We, of course, meaning the United States. We’re destroying the dollar with the sanctions (and through other misguided policies). The U.S. is doing more to destroy the dollar than our enemies.
Some took note, some ignored the warning and one Treasury official slammed the table and said, “The dollar has been the global reserve currency, it is the global reserve currency now and it always will be the global reserve currency!”
Well, a lot has changed over the past 10 years — and especially over the past (roughly) two years.
But still many government officials and senior intelligence community members are stuck in this type of thinking.
Earlier this year, I taught a seminar at the U.S. Army War College on financial warfare.
I explained that U.S. financial sanctions would not have a material impact on Russia, that Russia would not change its behavior in Ukraine based on the sanctions and that the U.S. would suffer more from its own sanctions than Russia because adversaries and neutral countries would create alternative payment platforms that did not use dollars.
I naturally encountered skepticism from the class (that’s OK; the purpose of a seminar is to engender competing views).
But events of the past year have proved my forecast in every respect
I Told You So
The Russian economy is predicted to grow this year, despite all the sanctions. Russian oil exports, for example, are higher than ever.
Russia’s also buying high-tech goods from China, including some military hardware and other manufactured goods.
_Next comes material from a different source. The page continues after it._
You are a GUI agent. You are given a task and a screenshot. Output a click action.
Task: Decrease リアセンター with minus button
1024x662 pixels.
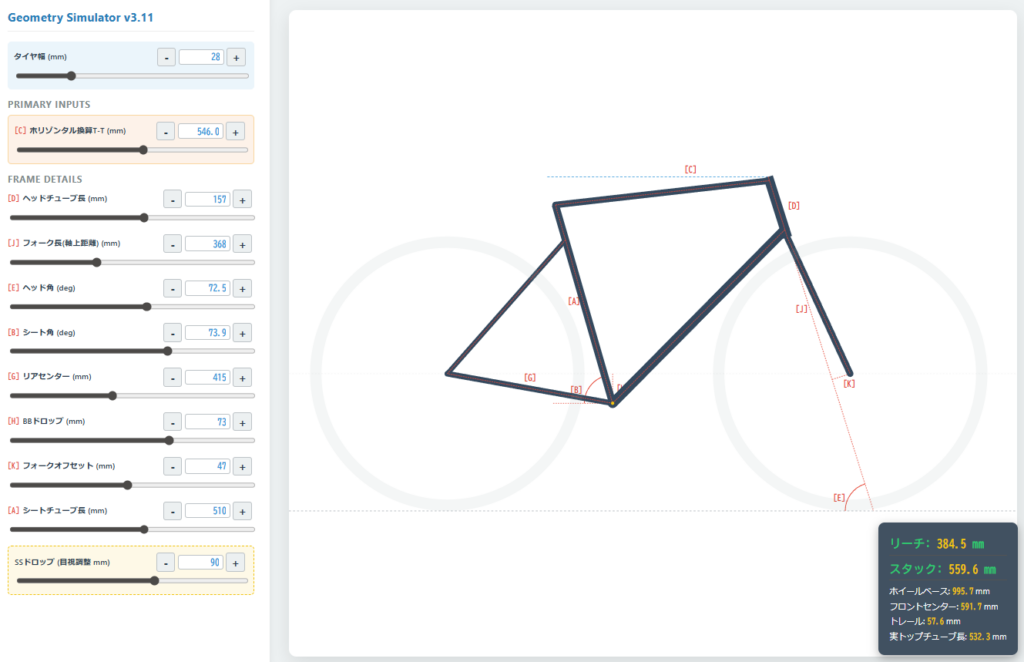[173, 377]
China’s buying Russian oil and natural gas, in addition to agricultural output and weapons.
That’s a big two-way trade, and the dollar isn’t being used. Russia’s paying yuan, and China’s paying rubles.
Meanwhile, nations around the world are trying to eliminate or reduce their dependence on the dollar out of fear that the U.S. could use Russia-style sanctions against them if the U.S. disapproves of their conduct.
None of the sanctions would be effective or even possible without the use of the dollar and the dollar payments system.
Not Even Janet Yellen Can Deny It
The failure of U.S. dollar-based sanctions has become too obvious to ignore. The failure is so obvious that even Janet Yellen has admitted that sanctions are not working.
She said, “There is a risk when we use financial sanctions that are linked to the role of the dollar that over time it could undermine the hegemony of the dollar. Of course, it does create a desire on the part of China, of Russia, of Iran to find an alternative.”
One could say that realizing the dangers 10 years too late is still better late than never.
The issue is whether it’s already too late to undo the damage. Once new trading currencies and new payment channels are put in place (which is happening quickly), there’s little incentive to go back to a dollar system where the U.S. can threaten your economy.
Many others have pointed out the same weaknesses in the weaponization of the dollar. It seems the only parties who don’t see the danger to the dollar are the Wall Street cheerleaders and top U.S. government officials.